*** Material for this task Section Begins ***

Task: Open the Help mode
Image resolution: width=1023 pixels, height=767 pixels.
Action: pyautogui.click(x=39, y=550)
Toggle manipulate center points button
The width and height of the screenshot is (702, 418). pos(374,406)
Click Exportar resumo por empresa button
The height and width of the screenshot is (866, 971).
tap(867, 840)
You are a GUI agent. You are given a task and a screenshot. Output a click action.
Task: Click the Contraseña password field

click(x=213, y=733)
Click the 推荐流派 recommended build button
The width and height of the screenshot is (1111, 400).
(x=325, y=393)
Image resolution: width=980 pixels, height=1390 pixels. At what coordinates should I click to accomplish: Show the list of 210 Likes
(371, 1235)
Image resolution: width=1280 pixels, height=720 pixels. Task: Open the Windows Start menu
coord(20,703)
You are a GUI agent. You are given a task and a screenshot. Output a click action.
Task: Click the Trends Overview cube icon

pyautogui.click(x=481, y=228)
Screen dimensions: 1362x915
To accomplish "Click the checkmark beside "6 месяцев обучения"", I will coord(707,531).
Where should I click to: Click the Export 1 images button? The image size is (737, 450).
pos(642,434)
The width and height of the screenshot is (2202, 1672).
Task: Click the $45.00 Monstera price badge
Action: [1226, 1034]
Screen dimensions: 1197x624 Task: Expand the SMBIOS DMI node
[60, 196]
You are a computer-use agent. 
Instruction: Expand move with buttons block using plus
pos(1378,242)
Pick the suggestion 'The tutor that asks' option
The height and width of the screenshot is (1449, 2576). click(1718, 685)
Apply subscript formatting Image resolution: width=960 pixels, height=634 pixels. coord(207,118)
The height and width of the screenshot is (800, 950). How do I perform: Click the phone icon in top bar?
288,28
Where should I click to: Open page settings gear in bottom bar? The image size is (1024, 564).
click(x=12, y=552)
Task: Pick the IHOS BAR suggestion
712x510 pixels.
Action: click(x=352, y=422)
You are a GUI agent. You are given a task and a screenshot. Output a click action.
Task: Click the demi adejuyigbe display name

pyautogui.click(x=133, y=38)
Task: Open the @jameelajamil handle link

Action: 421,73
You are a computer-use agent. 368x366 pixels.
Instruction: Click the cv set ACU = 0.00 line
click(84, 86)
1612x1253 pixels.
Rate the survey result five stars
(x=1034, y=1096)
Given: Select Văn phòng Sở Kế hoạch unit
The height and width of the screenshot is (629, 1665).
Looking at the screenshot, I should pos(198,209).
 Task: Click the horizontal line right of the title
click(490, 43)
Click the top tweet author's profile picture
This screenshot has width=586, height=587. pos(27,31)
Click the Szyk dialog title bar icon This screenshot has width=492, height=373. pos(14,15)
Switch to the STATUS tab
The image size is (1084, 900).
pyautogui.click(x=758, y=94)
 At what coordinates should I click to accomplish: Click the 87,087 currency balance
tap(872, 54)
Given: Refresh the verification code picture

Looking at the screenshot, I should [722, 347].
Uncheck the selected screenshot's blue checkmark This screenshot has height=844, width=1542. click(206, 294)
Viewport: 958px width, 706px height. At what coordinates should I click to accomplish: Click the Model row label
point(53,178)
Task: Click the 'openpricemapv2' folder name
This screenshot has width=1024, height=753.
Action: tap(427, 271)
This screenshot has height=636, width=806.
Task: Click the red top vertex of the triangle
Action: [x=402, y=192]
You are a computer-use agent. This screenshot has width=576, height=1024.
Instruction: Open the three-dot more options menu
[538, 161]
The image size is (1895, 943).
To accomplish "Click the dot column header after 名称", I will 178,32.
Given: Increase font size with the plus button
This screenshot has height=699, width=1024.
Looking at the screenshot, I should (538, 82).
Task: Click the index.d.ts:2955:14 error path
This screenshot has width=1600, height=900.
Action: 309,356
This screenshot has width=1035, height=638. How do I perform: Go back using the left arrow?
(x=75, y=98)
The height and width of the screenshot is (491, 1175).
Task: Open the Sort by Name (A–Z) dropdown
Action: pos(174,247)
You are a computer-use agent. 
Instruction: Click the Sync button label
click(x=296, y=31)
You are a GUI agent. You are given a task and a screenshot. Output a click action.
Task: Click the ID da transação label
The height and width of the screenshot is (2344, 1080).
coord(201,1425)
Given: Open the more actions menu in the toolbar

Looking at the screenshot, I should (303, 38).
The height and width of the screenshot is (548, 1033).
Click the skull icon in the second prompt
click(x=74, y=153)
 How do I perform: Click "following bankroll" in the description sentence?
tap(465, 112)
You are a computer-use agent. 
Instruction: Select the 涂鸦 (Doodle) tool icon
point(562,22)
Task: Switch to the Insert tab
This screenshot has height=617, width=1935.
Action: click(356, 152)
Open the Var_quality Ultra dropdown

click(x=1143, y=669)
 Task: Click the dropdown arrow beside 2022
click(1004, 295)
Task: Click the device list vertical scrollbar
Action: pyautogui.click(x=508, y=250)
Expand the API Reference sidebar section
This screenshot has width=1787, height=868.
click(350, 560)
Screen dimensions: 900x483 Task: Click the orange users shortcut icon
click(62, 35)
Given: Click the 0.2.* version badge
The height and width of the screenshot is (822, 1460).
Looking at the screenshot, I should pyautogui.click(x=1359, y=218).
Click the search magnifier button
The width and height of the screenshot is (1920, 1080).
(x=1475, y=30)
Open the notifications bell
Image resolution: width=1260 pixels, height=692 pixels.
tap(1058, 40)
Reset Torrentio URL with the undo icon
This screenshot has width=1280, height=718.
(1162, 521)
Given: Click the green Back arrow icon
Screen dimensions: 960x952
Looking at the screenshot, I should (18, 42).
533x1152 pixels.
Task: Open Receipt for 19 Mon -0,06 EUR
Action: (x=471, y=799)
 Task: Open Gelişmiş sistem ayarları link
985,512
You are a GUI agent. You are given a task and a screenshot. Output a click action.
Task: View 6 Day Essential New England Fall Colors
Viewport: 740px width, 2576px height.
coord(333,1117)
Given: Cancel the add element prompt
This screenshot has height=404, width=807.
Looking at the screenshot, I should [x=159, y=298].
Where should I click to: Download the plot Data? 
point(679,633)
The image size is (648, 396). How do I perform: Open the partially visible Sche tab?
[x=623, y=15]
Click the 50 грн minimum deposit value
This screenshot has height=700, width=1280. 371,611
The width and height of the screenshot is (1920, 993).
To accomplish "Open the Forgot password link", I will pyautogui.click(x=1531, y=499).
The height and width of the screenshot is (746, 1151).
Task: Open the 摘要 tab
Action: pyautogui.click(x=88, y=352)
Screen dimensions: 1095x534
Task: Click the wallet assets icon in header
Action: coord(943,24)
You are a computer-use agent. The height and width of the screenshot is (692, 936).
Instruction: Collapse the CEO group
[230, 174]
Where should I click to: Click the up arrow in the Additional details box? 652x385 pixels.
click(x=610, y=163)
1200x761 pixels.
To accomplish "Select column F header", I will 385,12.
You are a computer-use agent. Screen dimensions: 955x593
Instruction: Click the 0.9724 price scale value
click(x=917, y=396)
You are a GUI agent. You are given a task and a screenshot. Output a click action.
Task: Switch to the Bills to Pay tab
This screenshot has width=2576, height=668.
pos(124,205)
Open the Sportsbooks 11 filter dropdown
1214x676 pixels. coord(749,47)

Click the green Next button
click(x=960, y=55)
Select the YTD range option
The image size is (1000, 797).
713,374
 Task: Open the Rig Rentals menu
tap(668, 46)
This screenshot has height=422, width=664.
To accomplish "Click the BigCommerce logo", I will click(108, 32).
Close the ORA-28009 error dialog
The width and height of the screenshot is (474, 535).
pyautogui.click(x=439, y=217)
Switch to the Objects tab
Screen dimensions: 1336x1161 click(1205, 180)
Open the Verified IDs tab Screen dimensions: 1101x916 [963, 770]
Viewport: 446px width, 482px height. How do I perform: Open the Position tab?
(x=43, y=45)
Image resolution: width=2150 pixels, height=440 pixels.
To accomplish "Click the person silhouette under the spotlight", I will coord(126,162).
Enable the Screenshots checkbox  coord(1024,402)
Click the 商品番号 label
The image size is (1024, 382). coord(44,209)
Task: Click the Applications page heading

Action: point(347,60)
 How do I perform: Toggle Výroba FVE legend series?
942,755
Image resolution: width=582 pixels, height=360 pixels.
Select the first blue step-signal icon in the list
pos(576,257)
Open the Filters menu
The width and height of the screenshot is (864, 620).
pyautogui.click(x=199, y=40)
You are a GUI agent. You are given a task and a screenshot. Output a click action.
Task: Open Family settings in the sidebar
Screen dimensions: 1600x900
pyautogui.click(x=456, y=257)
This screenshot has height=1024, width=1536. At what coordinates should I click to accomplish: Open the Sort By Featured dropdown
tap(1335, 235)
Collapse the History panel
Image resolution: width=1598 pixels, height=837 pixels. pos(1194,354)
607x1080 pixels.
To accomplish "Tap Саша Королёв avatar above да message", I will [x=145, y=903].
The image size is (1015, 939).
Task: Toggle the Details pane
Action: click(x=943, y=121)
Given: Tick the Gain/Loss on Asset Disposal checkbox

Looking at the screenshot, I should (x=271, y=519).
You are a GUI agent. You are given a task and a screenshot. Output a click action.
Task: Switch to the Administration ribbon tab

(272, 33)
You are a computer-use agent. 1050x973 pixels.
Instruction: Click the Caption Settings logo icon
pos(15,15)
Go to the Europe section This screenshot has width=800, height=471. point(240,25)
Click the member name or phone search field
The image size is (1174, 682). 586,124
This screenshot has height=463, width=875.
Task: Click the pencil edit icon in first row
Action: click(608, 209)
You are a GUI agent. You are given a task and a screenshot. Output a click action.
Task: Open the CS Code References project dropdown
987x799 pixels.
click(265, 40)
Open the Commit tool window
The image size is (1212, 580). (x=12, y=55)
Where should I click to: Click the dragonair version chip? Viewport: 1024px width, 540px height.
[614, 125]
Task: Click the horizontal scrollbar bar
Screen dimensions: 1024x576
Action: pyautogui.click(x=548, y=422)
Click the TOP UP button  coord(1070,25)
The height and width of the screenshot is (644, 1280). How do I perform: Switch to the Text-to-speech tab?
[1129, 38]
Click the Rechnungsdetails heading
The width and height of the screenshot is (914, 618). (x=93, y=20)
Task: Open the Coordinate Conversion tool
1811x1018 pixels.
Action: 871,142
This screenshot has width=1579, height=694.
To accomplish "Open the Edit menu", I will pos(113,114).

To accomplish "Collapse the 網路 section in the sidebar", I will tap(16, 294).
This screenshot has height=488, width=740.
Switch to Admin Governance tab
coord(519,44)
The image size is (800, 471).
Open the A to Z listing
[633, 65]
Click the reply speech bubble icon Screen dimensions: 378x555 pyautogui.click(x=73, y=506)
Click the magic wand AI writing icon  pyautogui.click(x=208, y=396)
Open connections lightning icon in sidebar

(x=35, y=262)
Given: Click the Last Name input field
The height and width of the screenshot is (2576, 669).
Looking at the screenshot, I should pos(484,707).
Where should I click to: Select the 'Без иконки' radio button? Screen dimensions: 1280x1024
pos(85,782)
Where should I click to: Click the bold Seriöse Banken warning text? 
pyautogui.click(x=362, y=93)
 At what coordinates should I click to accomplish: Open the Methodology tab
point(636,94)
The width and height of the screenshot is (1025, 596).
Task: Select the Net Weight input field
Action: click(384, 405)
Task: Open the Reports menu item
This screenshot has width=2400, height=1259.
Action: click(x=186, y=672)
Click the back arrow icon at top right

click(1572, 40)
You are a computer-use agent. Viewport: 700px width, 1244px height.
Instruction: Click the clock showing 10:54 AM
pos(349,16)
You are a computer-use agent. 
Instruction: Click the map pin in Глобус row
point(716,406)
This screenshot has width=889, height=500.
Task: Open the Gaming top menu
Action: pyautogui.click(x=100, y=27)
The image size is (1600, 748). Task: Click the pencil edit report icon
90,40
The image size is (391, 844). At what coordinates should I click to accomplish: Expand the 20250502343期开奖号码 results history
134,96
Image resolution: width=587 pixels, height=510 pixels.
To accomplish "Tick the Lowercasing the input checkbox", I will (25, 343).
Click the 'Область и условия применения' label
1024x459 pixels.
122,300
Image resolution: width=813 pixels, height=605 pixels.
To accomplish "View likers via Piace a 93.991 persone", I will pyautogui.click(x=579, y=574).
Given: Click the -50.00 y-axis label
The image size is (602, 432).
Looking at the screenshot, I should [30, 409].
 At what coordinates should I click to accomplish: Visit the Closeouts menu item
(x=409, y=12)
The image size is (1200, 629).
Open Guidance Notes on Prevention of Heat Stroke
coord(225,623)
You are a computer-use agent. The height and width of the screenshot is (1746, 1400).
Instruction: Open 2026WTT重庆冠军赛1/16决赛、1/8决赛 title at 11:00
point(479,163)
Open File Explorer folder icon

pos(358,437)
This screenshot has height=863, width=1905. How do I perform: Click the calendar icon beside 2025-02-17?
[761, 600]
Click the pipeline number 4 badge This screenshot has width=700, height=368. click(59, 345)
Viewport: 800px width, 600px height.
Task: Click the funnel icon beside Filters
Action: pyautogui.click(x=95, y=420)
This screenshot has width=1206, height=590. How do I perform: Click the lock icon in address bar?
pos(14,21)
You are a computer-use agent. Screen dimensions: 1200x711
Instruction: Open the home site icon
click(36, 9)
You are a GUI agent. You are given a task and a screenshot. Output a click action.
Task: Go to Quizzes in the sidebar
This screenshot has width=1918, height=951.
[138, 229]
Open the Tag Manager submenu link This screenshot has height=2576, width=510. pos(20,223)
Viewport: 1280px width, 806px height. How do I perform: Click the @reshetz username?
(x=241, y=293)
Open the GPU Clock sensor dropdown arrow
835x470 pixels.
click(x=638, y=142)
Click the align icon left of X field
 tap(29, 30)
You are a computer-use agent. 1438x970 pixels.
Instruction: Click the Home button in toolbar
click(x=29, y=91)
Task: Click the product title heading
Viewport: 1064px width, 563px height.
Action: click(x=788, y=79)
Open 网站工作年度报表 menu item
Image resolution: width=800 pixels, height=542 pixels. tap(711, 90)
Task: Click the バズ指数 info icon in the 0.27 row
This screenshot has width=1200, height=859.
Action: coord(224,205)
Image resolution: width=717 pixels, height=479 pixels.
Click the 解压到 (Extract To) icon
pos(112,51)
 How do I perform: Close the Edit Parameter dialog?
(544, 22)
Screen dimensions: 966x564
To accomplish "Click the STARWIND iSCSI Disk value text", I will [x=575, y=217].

*** Material for this task Section Ends ***

Using the entries above, repeat only the lines from the one containing "Task: Pick the IHOS BAR suggestion" through the one containing "Uncheck the selected", end lines included.

Task: Pick the IHOS BAR suggestion
712x510 pixels.
Action: click(x=352, y=422)
You are a GUI agent. You are given a task and a screenshot. Output a click action.
Task: Click the demi adejuyigbe display name

pyautogui.click(x=133, y=38)
Task: Open the @jameelajamil handle link

Action: 421,73
You are a computer-use agent. 368x366 pixels.
Instruction: Click the cv set ACU = 0.00 line
click(84, 86)
1612x1253 pixels.
Rate the survey result five stars
(x=1034, y=1096)
Given: Select Văn phòng Sở Kế hoạch unit
The height and width of the screenshot is (629, 1665).
Looking at the screenshot, I should pos(198,209).
 Task: Click the horizontal line right of the title
click(490, 43)
Click the top tweet author's profile picture
This screenshot has width=586, height=587. pos(27,31)
Click the Szyk dialog title bar icon This screenshot has width=492, height=373. pos(14,15)
Switch to the STATUS tab
The image size is (1084, 900).
pyautogui.click(x=758, y=94)
 At what coordinates should I click to accomplish: Click the 87,087 currency balance
tap(872, 54)
Given: Refresh the verification code picture

Looking at the screenshot, I should [722, 347].
Uncheck the selected screenshot's blue checkmark This screenshot has height=844, width=1542. click(206, 294)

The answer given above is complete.